I had this realization a few years ago: If I don’t learn my mom’s Indian recipes while she is still alive, they may be lost forever. When she moved to the U.S. in the 1970s, my mom had to adjust her cooking methods, ingredient use, and techniques to what was available to her at that time. In part because of these adaptations, I came to understand, no one makes Indian food exactly the way she does. So I slowly began the process of collecting recipes from her, focusing first on the ones that originated from her or were passed down from her mother. In my attempts to replicate her tried and true process, I pressed her for measurements of ingredients she has probably eyeballed for the past 30 years. But when I hear my mom talk about how hard it is to recreate the particular flavors of some of her mother’s specialties, I know that precise measurements are not enough and I am in the midst of a lifelong endeavor to prepare food that tastes exactly like what my mom would make.
As I continue to gather recipes from my mom, I notice that this process is as much about the sharing of memories about the role of food in family relationships as it is about documenting them on paper. Through my work as a psychologist, and as a mother myself, I am becoming more and more aware of how the process of cooking, feeding, and eating, as well as our relationships to food as a whole, are so complex and variable. In so many ways, eating is really more about our relationships to others and to ourselves than it is about the physical food itself.
This dynamic around food, relationships, and culture is apparent in our everyday lives, as well as in the media. We have all seen TV shows and movies portraying somewhat of a caricature of an immigrant mother. When the Italian grandmother or the Greek mother labors over a meal and (strongly) encourages her children to eat, she is doing more than just nurturing them with food. As I see it, part of this emphasis on feeding is related to the significance of holding onto and continuing to take in the culture of origin, via the food offered by the caregiver. For immigrant mothers like mine, reenacting a process of cooking and feeding that has been performed for generations in her family helped her feel more connected to her family in India. Just as importantly, serving her children the food she grew up eating reinforced the connection to our roots, in some ways bridging the gap between generations separated by thousands of miles.

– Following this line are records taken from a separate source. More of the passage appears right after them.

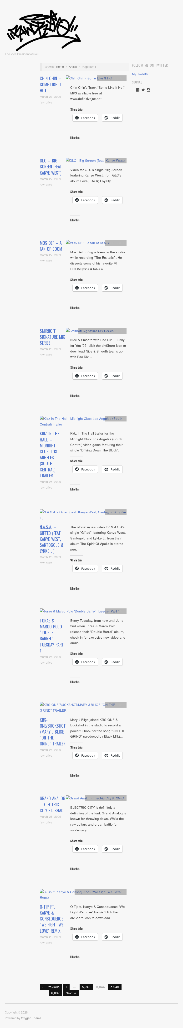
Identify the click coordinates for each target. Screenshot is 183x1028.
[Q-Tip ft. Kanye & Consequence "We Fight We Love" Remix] (83, 896)
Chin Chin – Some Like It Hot (50, 84)
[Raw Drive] (44, 29)
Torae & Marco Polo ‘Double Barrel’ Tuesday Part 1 (52, 635)
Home (60, 66)
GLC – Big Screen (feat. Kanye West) (51, 166)
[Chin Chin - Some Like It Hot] (89, 79)
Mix (93, 330)
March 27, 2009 (50, 96)
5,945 (115, 986)
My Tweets (140, 74)
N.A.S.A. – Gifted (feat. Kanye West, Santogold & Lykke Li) (52, 539)
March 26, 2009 (50, 349)
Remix (120, 892)
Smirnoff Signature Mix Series (52, 337)
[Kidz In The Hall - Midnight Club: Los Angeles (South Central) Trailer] (83, 423)
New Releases (114, 330)
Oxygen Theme (31, 1018)
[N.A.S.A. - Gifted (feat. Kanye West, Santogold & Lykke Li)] (83, 516)
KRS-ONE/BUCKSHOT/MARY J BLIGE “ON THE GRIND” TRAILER (53, 732)
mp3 (112, 78)
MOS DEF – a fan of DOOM (51, 246)
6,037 (55, 993)
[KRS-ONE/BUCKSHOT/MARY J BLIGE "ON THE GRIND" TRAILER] (83, 709)
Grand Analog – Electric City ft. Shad (52, 804)
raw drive (46, 102)
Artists (73, 66)
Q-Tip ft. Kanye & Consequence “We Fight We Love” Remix (51, 919)
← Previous (51, 986)
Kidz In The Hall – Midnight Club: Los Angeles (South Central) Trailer (49, 454)
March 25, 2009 (50, 657)
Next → (71, 993)
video (120, 78)
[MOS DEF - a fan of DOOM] (88, 244)
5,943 (86, 986)
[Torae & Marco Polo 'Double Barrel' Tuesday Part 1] (80, 612)
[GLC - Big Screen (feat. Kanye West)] (95, 162)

In many ways, the challenge of raising children who understand and appreciate our heritage and cultural origins is greater for my generation than it was for my parents’. And this challenge will probably grow with each subsequent generation. Preparing food and feeding loved ones is such a significant part of Indian culture and family relationships, so I hope that my son will maintain an interest in trying the foods I grew up eating. I believe it’s one way in which he can feel closer to his family of origin and develop an ongoing appreciation of Indian culture as a whole. And maybe one day soon he will spend the day in the kitchen with me and my mom, observing, helping, learning, and forming memories of his own. In the meantime, I’ll keep adding to my recipe book and striving to prepare dishes that taste like what my mom makes, all the while reminding myself that it’s not really about the food.